It's possible that if we understand the difference in the number of instances returned by those two APIs, that we may be able to add a filter to reduce the number returned from ONTAP counter manager. Reducing that number would leave counter manager more capacity to return the performance metrics that currently have intermittent gaps. I've asked the counter manager team to take a look at the ASUPs for these clusters that were attached to the case you opened.

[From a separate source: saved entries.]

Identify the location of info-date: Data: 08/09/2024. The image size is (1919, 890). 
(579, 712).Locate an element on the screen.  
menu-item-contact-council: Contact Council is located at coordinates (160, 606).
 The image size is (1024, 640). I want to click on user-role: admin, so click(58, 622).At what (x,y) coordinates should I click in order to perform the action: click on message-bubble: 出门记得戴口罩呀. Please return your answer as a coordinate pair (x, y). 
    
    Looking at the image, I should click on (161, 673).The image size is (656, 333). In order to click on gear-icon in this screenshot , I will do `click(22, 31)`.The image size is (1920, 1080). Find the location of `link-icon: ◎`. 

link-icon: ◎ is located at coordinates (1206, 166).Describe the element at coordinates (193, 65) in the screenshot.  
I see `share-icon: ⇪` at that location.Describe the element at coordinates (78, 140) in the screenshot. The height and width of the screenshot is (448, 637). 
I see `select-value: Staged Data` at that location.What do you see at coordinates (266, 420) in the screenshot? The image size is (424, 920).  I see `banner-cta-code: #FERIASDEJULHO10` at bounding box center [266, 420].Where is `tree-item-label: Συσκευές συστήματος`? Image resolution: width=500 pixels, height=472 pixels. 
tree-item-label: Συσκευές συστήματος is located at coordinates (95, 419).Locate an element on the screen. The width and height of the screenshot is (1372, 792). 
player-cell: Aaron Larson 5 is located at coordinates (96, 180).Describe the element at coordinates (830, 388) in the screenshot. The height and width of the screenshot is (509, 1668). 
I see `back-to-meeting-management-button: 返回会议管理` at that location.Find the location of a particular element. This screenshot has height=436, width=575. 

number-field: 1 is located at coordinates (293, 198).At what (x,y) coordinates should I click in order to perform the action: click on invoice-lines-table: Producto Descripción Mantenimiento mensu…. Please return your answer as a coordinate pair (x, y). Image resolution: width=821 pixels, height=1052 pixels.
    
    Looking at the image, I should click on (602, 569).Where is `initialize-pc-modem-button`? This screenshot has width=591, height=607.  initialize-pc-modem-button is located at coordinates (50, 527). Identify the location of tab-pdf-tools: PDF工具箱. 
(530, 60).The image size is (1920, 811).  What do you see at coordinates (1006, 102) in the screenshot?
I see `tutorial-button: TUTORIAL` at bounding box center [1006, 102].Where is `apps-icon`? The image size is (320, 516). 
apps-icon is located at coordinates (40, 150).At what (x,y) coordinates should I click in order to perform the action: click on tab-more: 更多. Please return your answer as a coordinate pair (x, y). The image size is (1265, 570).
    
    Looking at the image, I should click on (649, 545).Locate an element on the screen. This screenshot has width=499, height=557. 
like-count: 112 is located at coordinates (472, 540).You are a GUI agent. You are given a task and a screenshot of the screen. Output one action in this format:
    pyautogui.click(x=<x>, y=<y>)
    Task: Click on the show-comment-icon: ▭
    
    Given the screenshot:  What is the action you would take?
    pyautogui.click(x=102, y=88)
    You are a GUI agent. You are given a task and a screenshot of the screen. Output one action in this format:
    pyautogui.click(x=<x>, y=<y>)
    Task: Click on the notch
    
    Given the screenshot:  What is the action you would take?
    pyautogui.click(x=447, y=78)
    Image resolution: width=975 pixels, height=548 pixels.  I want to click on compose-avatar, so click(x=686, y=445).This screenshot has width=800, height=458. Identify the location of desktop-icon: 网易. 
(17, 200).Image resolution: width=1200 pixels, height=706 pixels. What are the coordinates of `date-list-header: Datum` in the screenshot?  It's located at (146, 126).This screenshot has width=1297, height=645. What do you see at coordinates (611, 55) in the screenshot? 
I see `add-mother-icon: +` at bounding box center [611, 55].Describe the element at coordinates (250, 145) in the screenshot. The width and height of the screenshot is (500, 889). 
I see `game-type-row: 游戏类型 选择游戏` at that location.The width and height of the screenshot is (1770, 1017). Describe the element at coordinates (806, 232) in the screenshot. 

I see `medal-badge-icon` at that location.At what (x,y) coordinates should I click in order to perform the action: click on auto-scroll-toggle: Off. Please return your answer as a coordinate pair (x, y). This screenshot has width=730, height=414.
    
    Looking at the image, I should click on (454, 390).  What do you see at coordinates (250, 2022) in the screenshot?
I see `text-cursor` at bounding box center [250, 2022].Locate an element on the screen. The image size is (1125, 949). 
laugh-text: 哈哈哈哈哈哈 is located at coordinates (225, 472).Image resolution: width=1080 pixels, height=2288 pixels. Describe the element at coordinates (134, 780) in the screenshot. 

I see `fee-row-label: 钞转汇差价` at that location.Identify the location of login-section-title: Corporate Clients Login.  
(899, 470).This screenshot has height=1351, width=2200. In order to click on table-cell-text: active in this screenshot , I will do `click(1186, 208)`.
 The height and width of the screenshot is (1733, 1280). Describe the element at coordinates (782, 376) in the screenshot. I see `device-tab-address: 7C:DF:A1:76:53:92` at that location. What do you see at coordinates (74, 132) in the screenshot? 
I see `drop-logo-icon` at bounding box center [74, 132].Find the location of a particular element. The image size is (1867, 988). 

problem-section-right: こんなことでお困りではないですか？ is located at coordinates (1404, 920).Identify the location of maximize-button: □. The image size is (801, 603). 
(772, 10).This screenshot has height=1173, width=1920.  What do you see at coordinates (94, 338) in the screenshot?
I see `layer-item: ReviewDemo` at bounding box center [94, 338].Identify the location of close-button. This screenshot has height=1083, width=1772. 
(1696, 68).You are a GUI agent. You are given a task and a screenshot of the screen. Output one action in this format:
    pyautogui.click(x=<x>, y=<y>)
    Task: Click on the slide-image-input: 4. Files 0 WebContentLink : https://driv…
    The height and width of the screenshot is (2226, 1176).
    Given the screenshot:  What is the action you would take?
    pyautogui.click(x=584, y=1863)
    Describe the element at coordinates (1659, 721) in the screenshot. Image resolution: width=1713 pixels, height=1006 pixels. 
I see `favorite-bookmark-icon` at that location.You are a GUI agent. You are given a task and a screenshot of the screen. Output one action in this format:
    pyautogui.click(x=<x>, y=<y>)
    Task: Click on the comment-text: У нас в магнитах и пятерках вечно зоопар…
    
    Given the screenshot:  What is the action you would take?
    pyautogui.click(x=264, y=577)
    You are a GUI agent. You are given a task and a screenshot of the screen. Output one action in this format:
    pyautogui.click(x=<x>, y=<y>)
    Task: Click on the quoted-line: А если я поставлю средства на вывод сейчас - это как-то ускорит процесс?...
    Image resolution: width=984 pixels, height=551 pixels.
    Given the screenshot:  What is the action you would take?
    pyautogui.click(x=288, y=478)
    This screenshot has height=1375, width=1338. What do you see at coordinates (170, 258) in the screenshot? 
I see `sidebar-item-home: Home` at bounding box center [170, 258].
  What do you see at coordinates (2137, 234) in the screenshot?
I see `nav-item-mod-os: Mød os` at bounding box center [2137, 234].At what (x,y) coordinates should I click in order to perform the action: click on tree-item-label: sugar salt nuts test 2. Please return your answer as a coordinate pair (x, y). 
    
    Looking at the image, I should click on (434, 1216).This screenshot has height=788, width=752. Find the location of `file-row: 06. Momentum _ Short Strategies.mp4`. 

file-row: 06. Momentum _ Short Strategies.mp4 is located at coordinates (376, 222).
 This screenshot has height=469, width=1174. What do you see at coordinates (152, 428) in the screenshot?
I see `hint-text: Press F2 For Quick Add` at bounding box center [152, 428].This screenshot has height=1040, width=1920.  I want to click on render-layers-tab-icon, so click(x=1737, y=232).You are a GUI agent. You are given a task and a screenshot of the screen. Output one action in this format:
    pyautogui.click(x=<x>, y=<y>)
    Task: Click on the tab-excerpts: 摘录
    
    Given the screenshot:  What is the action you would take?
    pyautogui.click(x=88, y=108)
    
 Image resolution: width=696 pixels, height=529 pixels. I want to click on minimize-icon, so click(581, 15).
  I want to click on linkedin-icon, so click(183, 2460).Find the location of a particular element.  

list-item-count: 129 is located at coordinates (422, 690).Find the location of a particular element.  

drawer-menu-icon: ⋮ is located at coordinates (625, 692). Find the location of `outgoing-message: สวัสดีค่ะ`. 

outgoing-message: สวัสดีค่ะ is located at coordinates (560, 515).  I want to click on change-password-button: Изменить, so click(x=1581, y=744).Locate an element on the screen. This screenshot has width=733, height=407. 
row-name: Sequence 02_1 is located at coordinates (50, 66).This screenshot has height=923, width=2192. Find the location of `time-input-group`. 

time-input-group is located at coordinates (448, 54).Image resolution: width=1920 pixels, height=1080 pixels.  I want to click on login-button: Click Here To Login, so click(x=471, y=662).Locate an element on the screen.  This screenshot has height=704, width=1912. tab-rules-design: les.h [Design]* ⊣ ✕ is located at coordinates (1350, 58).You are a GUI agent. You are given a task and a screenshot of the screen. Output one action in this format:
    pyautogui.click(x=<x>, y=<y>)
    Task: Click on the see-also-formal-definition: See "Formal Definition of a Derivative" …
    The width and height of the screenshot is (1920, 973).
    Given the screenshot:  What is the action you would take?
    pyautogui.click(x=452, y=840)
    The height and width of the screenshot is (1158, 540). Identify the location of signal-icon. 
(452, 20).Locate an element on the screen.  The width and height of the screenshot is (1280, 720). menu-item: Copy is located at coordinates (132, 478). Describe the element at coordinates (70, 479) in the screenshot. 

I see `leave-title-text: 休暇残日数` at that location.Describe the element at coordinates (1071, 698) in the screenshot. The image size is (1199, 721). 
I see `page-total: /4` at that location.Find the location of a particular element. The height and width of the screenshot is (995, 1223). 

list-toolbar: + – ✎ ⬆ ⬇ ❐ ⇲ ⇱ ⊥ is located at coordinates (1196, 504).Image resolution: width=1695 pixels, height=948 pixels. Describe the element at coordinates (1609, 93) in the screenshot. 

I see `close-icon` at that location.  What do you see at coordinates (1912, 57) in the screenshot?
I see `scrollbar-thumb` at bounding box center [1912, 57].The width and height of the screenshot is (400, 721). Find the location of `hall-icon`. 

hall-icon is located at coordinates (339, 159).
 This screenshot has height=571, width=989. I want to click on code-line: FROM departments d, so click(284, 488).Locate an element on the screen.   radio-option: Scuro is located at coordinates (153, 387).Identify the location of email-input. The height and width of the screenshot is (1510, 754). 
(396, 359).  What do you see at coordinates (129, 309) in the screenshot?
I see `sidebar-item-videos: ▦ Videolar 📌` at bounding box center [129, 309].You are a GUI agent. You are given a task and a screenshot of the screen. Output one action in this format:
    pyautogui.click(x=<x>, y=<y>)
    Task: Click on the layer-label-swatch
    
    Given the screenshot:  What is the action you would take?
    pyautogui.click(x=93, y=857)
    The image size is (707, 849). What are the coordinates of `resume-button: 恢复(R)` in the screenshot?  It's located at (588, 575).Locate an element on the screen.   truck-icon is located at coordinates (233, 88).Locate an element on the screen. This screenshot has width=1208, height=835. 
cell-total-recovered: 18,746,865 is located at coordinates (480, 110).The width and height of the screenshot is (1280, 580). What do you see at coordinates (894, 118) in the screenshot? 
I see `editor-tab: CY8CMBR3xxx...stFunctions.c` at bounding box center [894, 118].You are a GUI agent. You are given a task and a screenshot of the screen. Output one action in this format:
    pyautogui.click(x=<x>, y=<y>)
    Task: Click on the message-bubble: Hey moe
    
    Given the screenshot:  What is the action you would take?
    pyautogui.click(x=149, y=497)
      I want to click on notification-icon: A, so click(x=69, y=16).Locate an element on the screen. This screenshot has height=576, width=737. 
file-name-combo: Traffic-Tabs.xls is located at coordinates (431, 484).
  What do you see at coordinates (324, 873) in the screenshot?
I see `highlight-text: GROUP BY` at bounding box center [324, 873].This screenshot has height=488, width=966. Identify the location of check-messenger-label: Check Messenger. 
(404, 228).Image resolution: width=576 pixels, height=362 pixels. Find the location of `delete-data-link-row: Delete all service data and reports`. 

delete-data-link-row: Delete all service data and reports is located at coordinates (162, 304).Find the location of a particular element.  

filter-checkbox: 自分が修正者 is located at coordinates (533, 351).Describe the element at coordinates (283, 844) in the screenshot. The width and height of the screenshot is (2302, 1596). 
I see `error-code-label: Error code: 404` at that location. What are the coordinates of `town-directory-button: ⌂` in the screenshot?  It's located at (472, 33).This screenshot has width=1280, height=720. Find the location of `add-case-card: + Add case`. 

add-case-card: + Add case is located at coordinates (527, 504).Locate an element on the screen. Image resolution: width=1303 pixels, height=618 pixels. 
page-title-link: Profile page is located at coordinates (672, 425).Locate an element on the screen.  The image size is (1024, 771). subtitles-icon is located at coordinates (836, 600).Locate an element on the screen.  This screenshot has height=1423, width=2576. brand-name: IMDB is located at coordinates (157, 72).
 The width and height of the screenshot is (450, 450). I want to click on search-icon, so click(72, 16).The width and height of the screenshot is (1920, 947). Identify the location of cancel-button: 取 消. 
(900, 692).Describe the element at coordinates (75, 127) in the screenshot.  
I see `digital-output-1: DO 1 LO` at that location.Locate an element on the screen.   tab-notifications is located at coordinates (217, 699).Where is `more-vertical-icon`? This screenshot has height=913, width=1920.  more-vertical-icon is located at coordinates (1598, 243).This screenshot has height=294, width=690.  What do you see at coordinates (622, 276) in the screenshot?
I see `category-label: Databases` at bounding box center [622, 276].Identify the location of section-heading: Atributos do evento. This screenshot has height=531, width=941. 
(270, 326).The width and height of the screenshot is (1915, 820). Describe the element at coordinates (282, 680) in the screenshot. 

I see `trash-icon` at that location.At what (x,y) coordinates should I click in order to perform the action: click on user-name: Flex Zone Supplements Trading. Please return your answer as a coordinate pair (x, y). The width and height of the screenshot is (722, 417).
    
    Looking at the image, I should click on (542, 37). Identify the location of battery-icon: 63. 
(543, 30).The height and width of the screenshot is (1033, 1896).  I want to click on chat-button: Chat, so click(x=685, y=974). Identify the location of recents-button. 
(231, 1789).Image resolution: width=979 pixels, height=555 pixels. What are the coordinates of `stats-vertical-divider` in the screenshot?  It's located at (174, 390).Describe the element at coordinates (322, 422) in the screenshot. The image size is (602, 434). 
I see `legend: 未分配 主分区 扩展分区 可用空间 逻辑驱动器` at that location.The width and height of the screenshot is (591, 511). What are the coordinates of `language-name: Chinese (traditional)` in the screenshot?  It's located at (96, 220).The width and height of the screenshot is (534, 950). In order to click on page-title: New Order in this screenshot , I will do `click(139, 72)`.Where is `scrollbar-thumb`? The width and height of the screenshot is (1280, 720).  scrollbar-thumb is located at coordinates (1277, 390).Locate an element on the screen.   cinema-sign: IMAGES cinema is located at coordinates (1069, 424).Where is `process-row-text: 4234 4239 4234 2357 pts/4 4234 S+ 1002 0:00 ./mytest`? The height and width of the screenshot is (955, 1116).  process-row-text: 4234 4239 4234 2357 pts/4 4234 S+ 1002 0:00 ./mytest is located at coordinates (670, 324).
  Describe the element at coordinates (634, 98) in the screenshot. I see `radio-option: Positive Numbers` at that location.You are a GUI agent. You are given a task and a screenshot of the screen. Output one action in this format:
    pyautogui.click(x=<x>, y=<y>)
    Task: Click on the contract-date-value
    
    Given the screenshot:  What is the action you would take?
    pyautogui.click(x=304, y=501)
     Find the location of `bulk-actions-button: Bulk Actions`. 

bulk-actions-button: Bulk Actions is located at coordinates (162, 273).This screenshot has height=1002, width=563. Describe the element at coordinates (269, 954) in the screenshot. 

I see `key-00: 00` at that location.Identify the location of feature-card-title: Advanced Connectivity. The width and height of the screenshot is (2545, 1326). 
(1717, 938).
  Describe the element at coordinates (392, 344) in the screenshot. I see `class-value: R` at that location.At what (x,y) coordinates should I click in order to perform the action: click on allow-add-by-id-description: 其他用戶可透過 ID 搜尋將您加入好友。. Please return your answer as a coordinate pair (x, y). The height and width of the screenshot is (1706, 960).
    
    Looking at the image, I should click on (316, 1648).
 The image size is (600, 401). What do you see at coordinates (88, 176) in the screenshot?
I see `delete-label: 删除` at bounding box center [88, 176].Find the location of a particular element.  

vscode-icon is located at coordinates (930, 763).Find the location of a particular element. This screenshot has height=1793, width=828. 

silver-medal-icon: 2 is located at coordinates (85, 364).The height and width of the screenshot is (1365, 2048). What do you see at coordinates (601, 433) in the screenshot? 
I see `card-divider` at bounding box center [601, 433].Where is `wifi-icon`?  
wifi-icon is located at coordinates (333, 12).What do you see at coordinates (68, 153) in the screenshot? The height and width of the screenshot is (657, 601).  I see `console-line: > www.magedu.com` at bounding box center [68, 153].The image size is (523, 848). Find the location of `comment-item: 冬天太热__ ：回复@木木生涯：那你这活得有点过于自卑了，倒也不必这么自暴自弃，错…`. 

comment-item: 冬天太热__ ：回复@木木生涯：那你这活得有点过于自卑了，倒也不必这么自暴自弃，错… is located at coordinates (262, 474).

Temporarily disabling ZapiPerf:Qtree collection would also confirm if reducing the number of qtree performance metrics fixed the intermittent gaps

crude imp
#

Ok, thanks. I'm working on setting up the latest version of Harvest on one of the dev servers. I'll add these two clusters, monitor the results for a few hours, and then share the findings with you.

grand prairie
#

thanks! A heads up that if the original Harvest instance continues to monitor these same clusters, you may still see gaps with the latest version of Harvest since the issue seems to be with ONTAP counter manager becoming overwhelmed when collecting statistics for the high number of qtrees

crude imp
#

Yeah, got it. I will disable the ZapiPerf:Qtree collector and monitor

grand prairie
#

thanks!

crude imp
#

Hi Chris,

I've setup the harvest (same version) on dev server and disabled "ZapiPerf:Qtree" collector. But, I'm still observing the gaps in the graphs. Same error msgs in the harvest logs.

grand prairie
#

hi @crude imp thanks for the update. Is the production instance of Harvest also monitoring mtv-cdot01?

crude imp
#

yes, production instance also monitoring both the clusters

grand prairie
#

thanks for the clarification. that's what I suspected would happen when I gave the heads back [here](#1458119320012984479 message) If ONTAP counter manager is overwhelmed when collecting qtrees - you will still see gaps when monitoring from dev, even if you aren't collecting qtrees from that instance.

Would it be possible to temporarily stop collecting qtrees from all instances? That would confirm the qtree theory.

I spoke with the counter manager team and they've asked that you create a case to investigate why so many qtrees instances are being returned from counter manager. At this point, I believe this is an ONTAP bug. Please paste the case number so I can follow along with the investigation and answer any Harvest-related questions

crude imp
#

Here is the Case Number #2010573610

#

NetApp Ontap Version Details:
tha-cdot01: NetApp Release 9.12.1P5
mtv-cdot01: NetApp Release 9.9.1P16

#

We can't stop the monitoring on the prod instance for these clusters.

grand prairie
#

thanks @Mani I'll loop Garrett Klassen back into the conversation to move this case forward to the counter manager team

crude imp
#

Okay, Thanks

grand prairie
#

You're welcome!

crude imp
#

Hi Chris

grand prairie
#

Hi Mani

crude imp
#

I have a few questions regarding the flexcache monitoring. Are you available for the zoom meeting today?

grand prairie
#

can you post the questions here? I'm not available today

crude imp
#

okay, I will post the question in sometime. Please check and respond when you are available

grand prairie
#

will do

crude imp
#

Thanks